━━━ Records shown
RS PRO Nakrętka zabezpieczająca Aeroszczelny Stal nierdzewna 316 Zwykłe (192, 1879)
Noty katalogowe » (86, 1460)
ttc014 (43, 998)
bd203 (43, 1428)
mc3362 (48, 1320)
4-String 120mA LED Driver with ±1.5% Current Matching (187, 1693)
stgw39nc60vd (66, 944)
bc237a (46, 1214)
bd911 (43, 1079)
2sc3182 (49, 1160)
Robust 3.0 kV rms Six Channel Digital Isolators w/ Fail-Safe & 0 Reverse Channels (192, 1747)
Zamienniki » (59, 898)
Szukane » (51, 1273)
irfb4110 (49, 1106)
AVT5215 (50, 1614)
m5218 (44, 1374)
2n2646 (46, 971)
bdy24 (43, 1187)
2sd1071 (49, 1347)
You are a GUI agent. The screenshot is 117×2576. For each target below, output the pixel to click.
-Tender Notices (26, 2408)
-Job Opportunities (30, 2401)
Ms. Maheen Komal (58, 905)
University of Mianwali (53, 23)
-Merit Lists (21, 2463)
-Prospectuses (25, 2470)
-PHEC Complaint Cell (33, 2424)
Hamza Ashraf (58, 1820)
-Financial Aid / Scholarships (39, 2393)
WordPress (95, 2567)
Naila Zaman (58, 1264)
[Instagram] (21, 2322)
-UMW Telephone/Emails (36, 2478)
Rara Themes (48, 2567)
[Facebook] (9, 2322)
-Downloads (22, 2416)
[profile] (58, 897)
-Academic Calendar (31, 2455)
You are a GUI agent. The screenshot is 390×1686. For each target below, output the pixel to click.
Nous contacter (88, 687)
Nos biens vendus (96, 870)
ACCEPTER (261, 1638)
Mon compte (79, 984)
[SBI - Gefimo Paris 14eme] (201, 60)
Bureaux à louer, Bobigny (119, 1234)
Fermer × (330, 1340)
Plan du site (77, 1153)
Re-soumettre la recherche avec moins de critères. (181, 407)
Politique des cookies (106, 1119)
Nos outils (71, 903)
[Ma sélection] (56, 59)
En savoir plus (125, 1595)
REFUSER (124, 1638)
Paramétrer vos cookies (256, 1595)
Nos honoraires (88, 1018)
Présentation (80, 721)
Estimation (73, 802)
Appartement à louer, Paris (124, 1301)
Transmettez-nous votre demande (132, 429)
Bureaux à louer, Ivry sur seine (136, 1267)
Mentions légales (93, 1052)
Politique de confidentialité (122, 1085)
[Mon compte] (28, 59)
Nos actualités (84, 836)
━━━━━━
* **Aim of the exercise**: Check each line of the data above for the word "Paris" and copy the ones where it is found.

* **Reply**:
[SBI - Gefimo Paris 14eme] (201, 60)
Appartement à louer, Paris (124, 1301)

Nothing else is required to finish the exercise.